The demand for AI-based personnel searches in the executive search sector is growing. As the technology develops and becomes more sophisticated, new areas of application are also emerging. “The software is becoming increasingly intelligent and can provide excellent support to executive search consultants,” says Thorsten Brunsemann, Client Partner at InterSearch Executive Consultants in Frankfurt. He sees great future potential for his industry, but also recognizes some obstacles that still need to be overcome.
The current role of AI in recruiting
In the future, artificial intelligence will be able to accurately predict a person’s willingness to change jobs. Even today, the algorithms of popular professional social networks are able to assess how open their users are to being approached by recruiters. This evaluation is based, among other things, on how often the user has switched jobs in the past, how long they have been with their current employer, and how they interact with job advertisements on the platform. In executive search, AI is already being used for research and information gathering, where it identifies and pre-selects suitable candidates. This saves time in the search process and, ideally, increases the application rate, allowing consultants to focus more on the interpersonal aspects of a search.
Human expertise remains crucial
As much as AI can support the search process in the early stages: Human expertise and empathy still take precedence in personnel decisions. Specifically, this means that AI will never have the final say. “Human expertise, the consultant remains the central decision-maker,” says Brunsemann. The consultant will also remain the one responsible for individually approaching candidates. “We have a clear leadership and skills shortage, especially areas such as cyber security, IT and, since the Corona pandemic, even HR. The idea that you have to fight your way through masses of suitable candidates no longer reflects reality. Rather, it consists of very few candidates whom consultants have to get interested in their client’s company or project,” he explains. This is also the reason why chatbots are rarely used in the executive search process – candidates need to be in contact with the consultant as directly as possible.
Communication takes place between two people
Communication with candidates needs to always happen at eye level. This is particularly true when dealing with experts and executives, and generally in search processes at the executive level: AI is no longer helpful as soon as it gets to the stage of personal contact. “Consultants must be part of the community themselves and understand it in depth. They need to recognize which companies and projects are really interesting for the candidates in this community and how they can address them individually. Currently, artificial intelligence cannot fill this role,” Brunsemann explains. “The personal network of consultants and the recommendations of their contacts are still indispensable. In my experience, candidates are 100 percent open to talking when there is a connection through mutual acquaintances, because trust is still a big factor in career decisions,” Brunsemann says. In these cases, the candidate’s willingness to switch jobs also tends to be in the upper third, and the professional qualifications are often a very good fit. Obviously, client management is not something you can outsource to an AI either.

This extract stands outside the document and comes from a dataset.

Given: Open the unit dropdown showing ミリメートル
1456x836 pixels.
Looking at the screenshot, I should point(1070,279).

Many clients have no awareness of AI, but management acceptance is increasing
“Acceptance for AI-supported search processes is on the rise among managers,” Brunsemann says. Yet, many clients are still unfamiliar with the topic and especially the distinction between recruiting automation, robotic process automation (RPA), machine learning, algorithms and artificial intelligence, he says. Especially in the so-called “old economy”, there is currently little awareness and also little demand for AI-supported searches. However, clients in all industries want speed and quality. This expectation actually presupposes the use of AI in the initial search process.

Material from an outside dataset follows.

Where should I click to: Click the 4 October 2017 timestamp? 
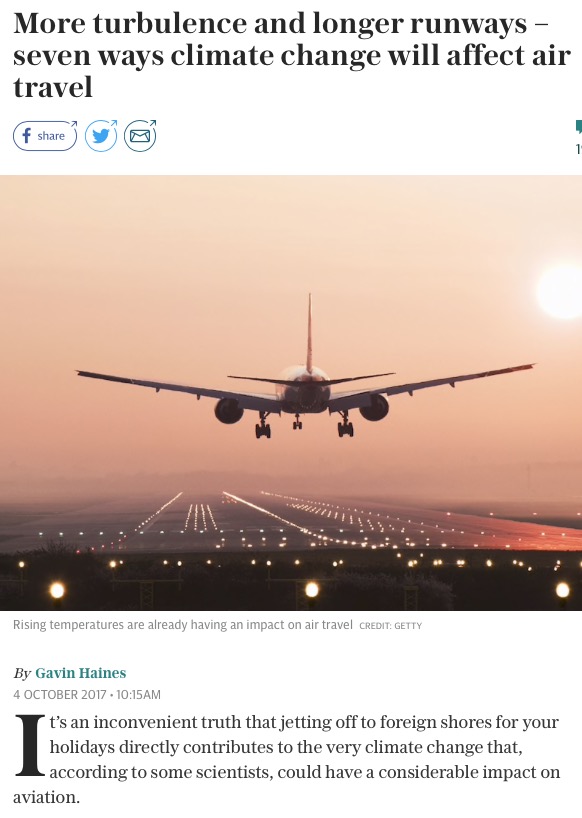(87, 695)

The challenges of data protection compliance
There are other hurdles to overcome as well, Brunsemann says: “Data protection, which is so vital for recruiters’ relationships of trust with clients and candidates, can also theoretically limit AI-based tools,” notes Brunsemann. But technology is actually always a few steps ahead of the regulations and finds new ways to collect data in compliance with the GDPR. Among other things, there will be more technical opt-in solutions for explicit consent in the future.
AI is not infallible and needs trained users
AI is not infallible, especially in the early stages, and often has trouble correctly identifying terminology and keywords. “A good example is the buzzword risk management. The term is used completely differently in the health care, insurance and financial services industries. Recruiters need to understand these search terms in order to be able to send the AI on the right path. They also need the necessary technical expertise to do so. An additional challenge is that most AI developers are not necessarily experts in recruiting,” says Brunsemann.
The Future of AI in Executive Search
Many executive search firms are currently in the middle of a learning process when it comes to artificial intelligence. We still need to create acceptance for the use of AI, especially among long-term employees. Young recruiters are already further along, but then again, they need to understand how fundamental empathy, expertise and communication are for excellent executive search. Brunsemann adds: “Our own candidates express to us that they expect to be working with AI-supported processes. Therefore, the use of artificial intelligence is also an attraction factor for an executive firm’s own employees and, above all, for up-and-coming talent.”